Report how many lines of the records contain the string "OpenStreetMap", matching case exactly. Give only the number.

> DATA PROVIDED
* begin *

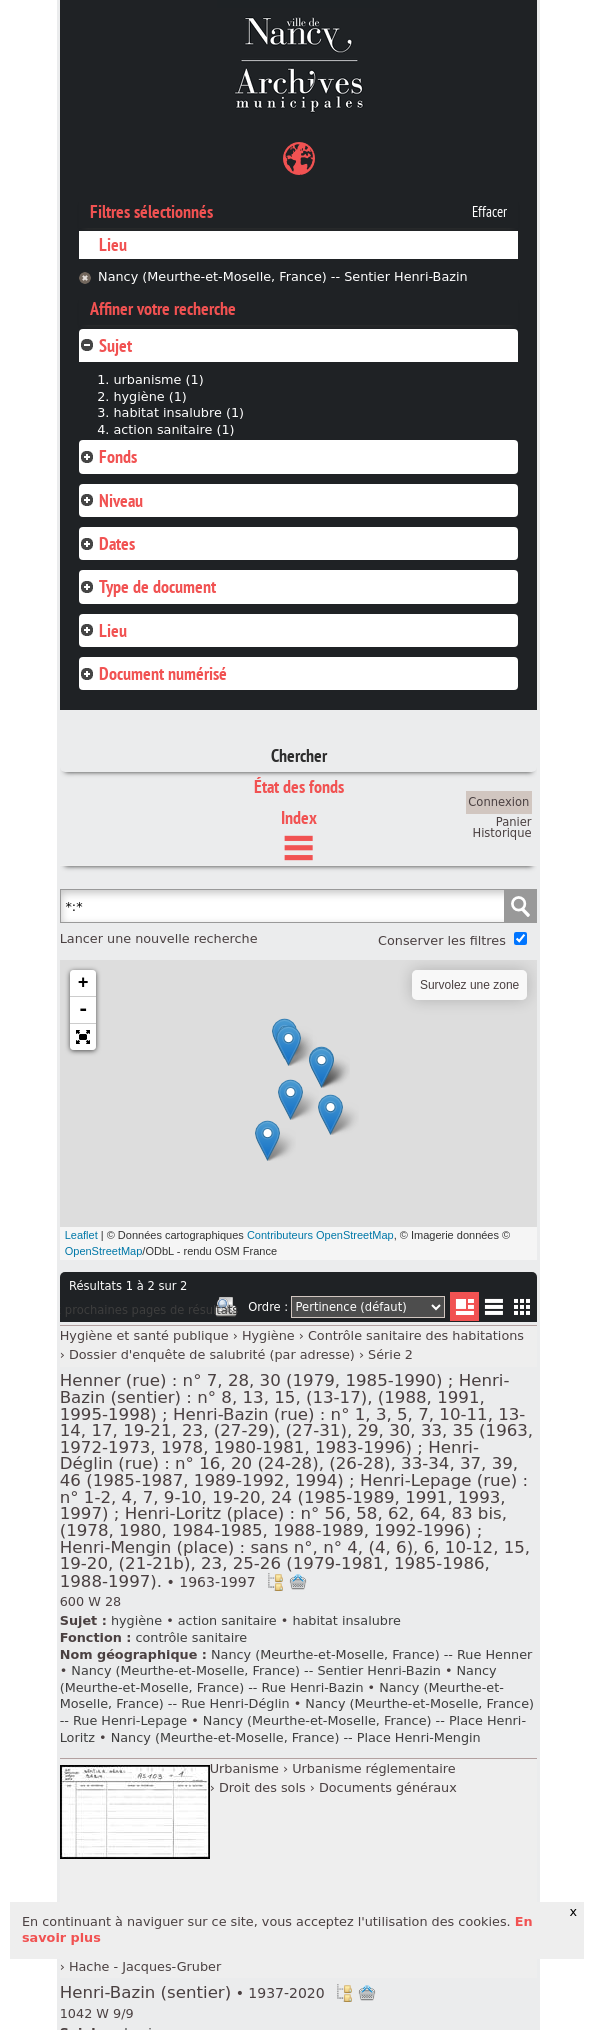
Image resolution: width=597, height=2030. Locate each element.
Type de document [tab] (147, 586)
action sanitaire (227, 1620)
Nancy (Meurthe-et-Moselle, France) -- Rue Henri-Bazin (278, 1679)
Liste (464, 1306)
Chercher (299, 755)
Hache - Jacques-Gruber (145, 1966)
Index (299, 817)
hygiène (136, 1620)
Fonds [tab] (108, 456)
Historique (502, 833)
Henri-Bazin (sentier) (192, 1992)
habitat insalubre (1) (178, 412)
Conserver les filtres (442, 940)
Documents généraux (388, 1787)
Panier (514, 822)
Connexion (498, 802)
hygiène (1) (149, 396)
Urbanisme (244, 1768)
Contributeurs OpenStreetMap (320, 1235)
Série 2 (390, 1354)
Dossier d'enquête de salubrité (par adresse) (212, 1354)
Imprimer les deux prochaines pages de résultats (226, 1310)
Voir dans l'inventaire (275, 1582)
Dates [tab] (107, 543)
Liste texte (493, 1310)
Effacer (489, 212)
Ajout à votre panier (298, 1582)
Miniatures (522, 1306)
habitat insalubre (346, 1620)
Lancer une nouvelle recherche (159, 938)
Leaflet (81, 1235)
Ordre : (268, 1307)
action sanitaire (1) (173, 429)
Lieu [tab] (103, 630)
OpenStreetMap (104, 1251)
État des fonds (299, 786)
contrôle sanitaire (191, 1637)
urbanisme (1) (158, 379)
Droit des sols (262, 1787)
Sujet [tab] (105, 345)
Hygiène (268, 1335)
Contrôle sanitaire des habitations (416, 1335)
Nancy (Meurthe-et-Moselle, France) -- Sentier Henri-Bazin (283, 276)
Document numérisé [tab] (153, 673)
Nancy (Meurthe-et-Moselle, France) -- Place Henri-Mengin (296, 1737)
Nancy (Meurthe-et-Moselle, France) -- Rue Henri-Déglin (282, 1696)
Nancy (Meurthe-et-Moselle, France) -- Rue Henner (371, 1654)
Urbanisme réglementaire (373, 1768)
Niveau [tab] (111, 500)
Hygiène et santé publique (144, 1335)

* end *

> SOLUTION
2